**Required task**
Reproduce the entire listing below word for word, from its first line through its last.

**Recorded information**
────
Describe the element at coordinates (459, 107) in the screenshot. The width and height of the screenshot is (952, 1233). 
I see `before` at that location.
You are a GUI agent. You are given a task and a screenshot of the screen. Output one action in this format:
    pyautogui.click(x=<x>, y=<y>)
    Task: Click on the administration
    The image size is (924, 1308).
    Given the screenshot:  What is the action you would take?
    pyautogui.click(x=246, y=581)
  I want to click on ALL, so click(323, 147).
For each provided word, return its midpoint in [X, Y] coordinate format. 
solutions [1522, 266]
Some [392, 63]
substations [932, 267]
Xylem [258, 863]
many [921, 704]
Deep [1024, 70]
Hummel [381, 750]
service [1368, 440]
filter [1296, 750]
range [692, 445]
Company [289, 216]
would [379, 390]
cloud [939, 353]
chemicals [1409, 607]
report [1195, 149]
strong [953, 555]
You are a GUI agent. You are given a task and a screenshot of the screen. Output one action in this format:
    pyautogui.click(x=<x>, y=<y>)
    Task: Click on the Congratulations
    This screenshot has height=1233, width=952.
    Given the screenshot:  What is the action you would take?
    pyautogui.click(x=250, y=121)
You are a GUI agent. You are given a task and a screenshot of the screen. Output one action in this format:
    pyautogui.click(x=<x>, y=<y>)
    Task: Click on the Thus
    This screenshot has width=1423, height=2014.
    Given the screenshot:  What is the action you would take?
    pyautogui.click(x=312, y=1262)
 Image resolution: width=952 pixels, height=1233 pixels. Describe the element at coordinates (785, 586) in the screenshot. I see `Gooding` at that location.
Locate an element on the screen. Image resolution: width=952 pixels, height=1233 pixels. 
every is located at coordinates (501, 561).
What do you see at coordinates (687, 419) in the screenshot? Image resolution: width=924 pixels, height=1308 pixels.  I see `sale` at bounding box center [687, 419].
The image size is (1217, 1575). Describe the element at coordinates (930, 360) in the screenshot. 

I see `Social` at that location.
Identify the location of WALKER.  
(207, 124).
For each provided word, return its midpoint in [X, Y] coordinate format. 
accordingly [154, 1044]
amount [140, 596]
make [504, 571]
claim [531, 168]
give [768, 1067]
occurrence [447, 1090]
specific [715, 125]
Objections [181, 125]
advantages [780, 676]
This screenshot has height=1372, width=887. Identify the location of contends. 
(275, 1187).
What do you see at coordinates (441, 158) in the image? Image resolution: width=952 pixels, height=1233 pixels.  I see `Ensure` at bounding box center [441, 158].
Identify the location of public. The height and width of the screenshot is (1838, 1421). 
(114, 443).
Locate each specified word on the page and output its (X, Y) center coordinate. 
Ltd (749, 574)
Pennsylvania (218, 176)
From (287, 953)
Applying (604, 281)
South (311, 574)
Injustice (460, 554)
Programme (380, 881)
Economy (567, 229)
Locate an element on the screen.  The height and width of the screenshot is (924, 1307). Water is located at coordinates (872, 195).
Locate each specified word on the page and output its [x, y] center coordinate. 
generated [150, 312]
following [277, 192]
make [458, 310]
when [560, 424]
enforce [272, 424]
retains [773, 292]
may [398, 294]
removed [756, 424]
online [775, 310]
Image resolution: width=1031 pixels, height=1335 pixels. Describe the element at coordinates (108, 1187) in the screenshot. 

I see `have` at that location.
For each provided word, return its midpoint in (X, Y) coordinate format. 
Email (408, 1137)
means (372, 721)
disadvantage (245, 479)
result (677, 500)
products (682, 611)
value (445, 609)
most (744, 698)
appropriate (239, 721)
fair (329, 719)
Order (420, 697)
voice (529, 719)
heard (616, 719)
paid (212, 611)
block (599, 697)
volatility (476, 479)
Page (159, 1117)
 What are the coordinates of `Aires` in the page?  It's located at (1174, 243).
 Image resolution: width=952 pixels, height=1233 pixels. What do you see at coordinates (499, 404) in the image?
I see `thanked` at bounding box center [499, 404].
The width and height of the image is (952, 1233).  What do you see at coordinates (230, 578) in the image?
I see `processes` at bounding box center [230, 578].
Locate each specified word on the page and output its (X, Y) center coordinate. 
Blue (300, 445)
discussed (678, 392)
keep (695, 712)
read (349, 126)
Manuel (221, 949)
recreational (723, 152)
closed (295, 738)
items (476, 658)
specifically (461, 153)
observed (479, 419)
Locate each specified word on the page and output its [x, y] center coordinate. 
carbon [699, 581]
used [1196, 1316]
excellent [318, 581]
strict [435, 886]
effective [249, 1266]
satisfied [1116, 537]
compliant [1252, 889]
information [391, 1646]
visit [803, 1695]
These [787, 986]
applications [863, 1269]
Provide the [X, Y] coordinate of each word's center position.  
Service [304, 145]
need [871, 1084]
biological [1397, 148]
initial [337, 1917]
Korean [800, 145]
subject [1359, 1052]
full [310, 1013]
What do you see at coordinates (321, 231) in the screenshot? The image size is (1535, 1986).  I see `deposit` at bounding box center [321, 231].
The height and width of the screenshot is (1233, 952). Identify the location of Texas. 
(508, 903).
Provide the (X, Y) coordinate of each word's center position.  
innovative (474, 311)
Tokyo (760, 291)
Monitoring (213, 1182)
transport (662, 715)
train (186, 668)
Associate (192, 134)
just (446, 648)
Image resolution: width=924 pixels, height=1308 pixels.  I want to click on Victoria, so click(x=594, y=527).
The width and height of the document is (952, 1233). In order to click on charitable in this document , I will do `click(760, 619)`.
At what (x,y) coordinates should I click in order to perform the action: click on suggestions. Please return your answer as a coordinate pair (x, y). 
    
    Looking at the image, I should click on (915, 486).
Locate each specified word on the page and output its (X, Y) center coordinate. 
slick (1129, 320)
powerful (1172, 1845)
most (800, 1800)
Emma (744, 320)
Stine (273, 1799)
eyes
────
**Exercise solution**
Describe the element at coordinates (459, 107) in the screenshot. The width and height of the screenshot is (952, 1233). 
I see `before` at that location.
You are a GUI agent. You are given a task and a screenshot of the screen. Output one action in this format:
    pyautogui.click(x=<x>, y=<y>)
    Task: Click on the administration
    The image size is (924, 1308).
    Given the screenshot:  What is the action you would take?
    pyautogui.click(x=246, y=581)
  I want to click on ALL, so click(323, 147).
For each provided word, return its midpoint in [X, Y] coordinate format. 
solutions [1522, 266]
Some [392, 63]
substations [932, 267]
Xylem [258, 863]
many [921, 704]
Deep [1024, 70]
Hummel [381, 750]
service [1368, 440]
filter [1296, 750]
range [692, 445]
Company [289, 216]
would [379, 390]
cloud [939, 353]
chemicals [1409, 607]
report [1195, 149]
strong [953, 555]
You are a GUI agent. You are given a task and a screenshot of the screen. Output one action in this format:
    pyautogui.click(x=<x>, y=<y>)
    Task: Click on the Congratulations
    This screenshot has height=1233, width=952.
    Given the screenshot:  What is the action you would take?
    pyautogui.click(x=250, y=121)
You are a GUI agent. You are given a task and a screenshot of the screen. Output one action in this format:
    pyautogui.click(x=<x>, y=<y>)
    Task: Click on the Thus
    This screenshot has width=1423, height=2014.
    Given the screenshot:  What is the action you would take?
    pyautogui.click(x=312, y=1262)
 Image resolution: width=952 pixels, height=1233 pixels. Describe the element at coordinates (785, 586) in the screenshot. I see `Gooding` at that location.
Locate an element on the screen. Image resolution: width=952 pixels, height=1233 pixels. 
every is located at coordinates (501, 561).
What do you see at coordinates (687, 419) in the screenshot? Image resolution: width=924 pixels, height=1308 pixels.  I see `sale` at bounding box center [687, 419].
The image size is (1217, 1575). Describe the element at coordinates (930, 360) in the screenshot. 

I see `Social` at that location.
Identify the location of WALKER.  
(207, 124).
For each provided word, return its midpoint in [X, Y] coordinate format. 
accordingly [154, 1044]
amount [140, 596]
make [504, 571]
claim [531, 168]
give [768, 1067]
occurrence [447, 1090]
specific [715, 125]
Objections [181, 125]
advantages [780, 676]
This screenshot has height=1372, width=887. Identify the location of contends. 
(275, 1187).
What do you see at coordinates (441, 158) in the image? Image resolution: width=952 pixels, height=1233 pixels.  I see `Ensure` at bounding box center [441, 158].
Identify the location of public. The height and width of the screenshot is (1838, 1421). 
(114, 443).
Locate each specified word on the page and output its (X, Y) center coordinate. 
Ltd (749, 574)
Pennsylvania (218, 176)
From (287, 953)
Applying (604, 281)
South (311, 574)
Injustice (460, 554)
Programme (380, 881)
Economy (567, 229)
Locate an element on the screen.  The height and width of the screenshot is (924, 1307). Water is located at coordinates (872, 195).
Locate each specified word on the page and output its [x, y] center coordinate. 
generated [150, 312]
following [277, 192]
make [458, 310]
when [560, 424]
enforce [272, 424]
retains [773, 292]
may [398, 294]
removed [756, 424]
online [775, 310]
Image resolution: width=1031 pixels, height=1335 pixels. Describe the element at coordinates (108, 1187) in the screenshot. 

I see `have` at that location.
For each provided word, return its midpoint in (X, Y) coordinate format. 
Email (408, 1137)
means (372, 721)
disadvantage (245, 479)
result (677, 500)
products (682, 611)
value (445, 609)
most (744, 698)
appropriate (239, 721)
fair (329, 719)
Order (420, 697)
voice (529, 719)
heard (616, 719)
paid (212, 611)
block (599, 697)
volatility (476, 479)
Page (159, 1117)
 What are the coordinates of `Aires` in the page?  It's located at (1174, 243).
 Image resolution: width=952 pixels, height=1233 pixels. What do you see at coordinates (499, 404) in the image?
I see `thanked` at bounding box center [499, 404].
The width and height of the image is (952, 1233).  What do you see at coordinates (230, 578) in the image?
I see `processes` at bounding box center [230, 578].
Locate each specified word on the page and output its (X, Y) center coordinate. 
Blue (300, 445)
discussed (678, 392)
keep (695, 712)
read (349, 126)
Manuel (221, 949)
recreational (723, 152)
closed (295, 738)
items (476, 658)
specifically (461, 153)
observed (479, 419)
Locate each specified word on the page and output its [x, y] center coordinate. 
carbon [699, 581]
used [1196, 1316]
excellent [318, 581]
strict [435, 886]
effective [249, 1266]
satisfied [1116, 537]
compliant [1252, 889]
information [391, 1646]
visit [803, 1695]
These [787, 986]
applications [863, 1269]
Provide the [X, Y] coordinate of each word's center position.  
Service [304, 145]
need [871, 1084]
biological [1397, 148]
initial [337, 1917]
Korean [800, 145]
subject [1359, 1052]
full [310, 1013]
What do you see at coordinates (321, 231) in the screenshot? The image size is (1535, 1986).  I see `deposit` at bounding box center [321, 231].
The height and width of the screenshot is (1233, 952). Identify the location of Texas. 
(508, 903).
Provide the (X, Y) coordinate of each word's center position.  
innovative (474, 311)
Tokyo (760, 291)
Monitoring (213, 1182)
transport (662, 715)
train (186, 668)
Associate (192, 134)
just (446, 648)
Image resolution: width=924 pixels, height=1308 pixels.  I want to click on Victoria, so click(x=594, y=527).
The width and height of the document is (952, 1233). In order to click on charitable in this document , I will do `click(760, 619)`.
At what (x,y) coordinates should I click in order to perform the action: click on suggestions. Please return your answer as a coordinate pair (x, y). 
    
    Looking at the image, I should click on (915, 486).
Locate each specified word on the page and output its (X, Y) center coordinate. 
slick (1129, 320)
powerful (1172, 1845)
most (800, 1800)
Emma (744, 320)
Stine (273, 1799)
eyes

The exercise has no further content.